Growing up across Kerala — in Kottayam, Quilon and Trivandrum — Saraswathi and her younger sister Rebecca rarely visited the kitchen. Their father wanted them to study and “come first in class”. Rebecca started cooking after marriage, but Saraswathi, keen on the culinary arts, followed up a degree in Zoology in Trivandrum with another in Home Science from Lady Irwin College, Delhi. “She then got married, lived in a mansion, threw parties and was a graceful host,” recalls Rebecca. Especially popular during these eclectic get-togethers were the “eats she made”.
Rebecca joined the Cultural Academy, set amidst the sands of the Marina Beach, and was appointed Principal in 1969. A cookery teacher had resigned and they were on the lookout for another. That’s when Saraswathi offered to teach. Rebecca’s reaction? “You?” But Saraswathi, then about 35, felt it was a great opportunity to teach interested students and stay active.
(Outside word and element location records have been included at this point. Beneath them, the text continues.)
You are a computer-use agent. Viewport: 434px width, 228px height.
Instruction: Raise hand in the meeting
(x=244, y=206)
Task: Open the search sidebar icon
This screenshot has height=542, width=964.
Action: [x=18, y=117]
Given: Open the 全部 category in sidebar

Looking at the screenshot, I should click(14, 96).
Then on, till 2005, she taught twice a week — two sessions each on Monday and Thursday. Her daughter Usha Abraham, who lives in Bangalore, remembers waiting for her mother and aunt to get back from the Academy — they would bring back a small box that contained samples of the day’s lessons! She says her mother was a meticulous cook, fast but exact in her measurements and recipes.
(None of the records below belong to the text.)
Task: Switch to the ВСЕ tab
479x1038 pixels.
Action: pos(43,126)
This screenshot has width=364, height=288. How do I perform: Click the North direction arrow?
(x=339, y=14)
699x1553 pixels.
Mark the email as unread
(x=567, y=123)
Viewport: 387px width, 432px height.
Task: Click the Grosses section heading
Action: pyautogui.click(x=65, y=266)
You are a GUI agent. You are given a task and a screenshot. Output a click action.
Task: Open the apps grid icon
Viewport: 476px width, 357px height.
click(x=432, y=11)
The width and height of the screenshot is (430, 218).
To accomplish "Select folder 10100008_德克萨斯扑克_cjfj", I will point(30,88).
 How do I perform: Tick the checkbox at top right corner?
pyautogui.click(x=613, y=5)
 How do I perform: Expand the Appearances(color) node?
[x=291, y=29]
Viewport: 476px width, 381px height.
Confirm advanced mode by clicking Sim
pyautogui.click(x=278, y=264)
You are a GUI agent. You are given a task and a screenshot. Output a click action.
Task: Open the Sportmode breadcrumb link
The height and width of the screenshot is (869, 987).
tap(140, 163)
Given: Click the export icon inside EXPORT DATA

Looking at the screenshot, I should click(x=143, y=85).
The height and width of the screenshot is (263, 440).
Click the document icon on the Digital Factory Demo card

Rachel Kurian, another daughter who lives in The Netherlands, recalls her mother and sister Usha (15 years older than her) discussing recipes over the phone. The family home was full of cousins, laughter, love and the aroma of good food. Saraswathi would churn out food for all, even coming up with a ‘quick’ version of biryani that could feed a hundred people.
Rachel and Usha have varied “food” memories of their ammachy. Rachel speaks fondly of the twice-a-year Easter and Christmas treat of appam and ishtu and aval, while Usha mentions breakfast of puttu and irachi ulathiyathu, made often because their father loved it. Rebecca’s smile reaches her eyes when she speaks of her sister’s pizzas.
Saraswathi had written down the recipes in various dog-eared notebooks, speckled with turmeric and chilli powder, and bearing the aroma of spices. Rebecca went through all of them, and whittled down the list to “recipes that I remember her cooking, and my tasting”. She also edited the instructions, keeping them taut.
As Principal, Rebecca would taste the dishes made by every batch. “There would be five students to a table, and I’d go around sampling. Sometimes, I would tell them the recipe had to be tweaked,” she says. Saraswathi would work on it, and the sisters remained “best friends”, despite their age difference.
Rachel says food fascinated her mother. “During our trips to Kodi, she would want to know how the cakes sold at Mr. Mathew’s CLS Book Shop were so soft,” she smiles.
Many people, especially her four children and eight grandchildren, were the recipients of Saraswathi’s largesse. Her cakes, decked up with dolls in skirts made of icing sugar, were legendary. But, most of all was her ability to persist till she cooked a dish the way it had to be. That’s exactly what the book hopes to inspire people to do.
Sabita Radhakrishna will release the book at Amethyst on Wednesday, July 20 at 4 p.m.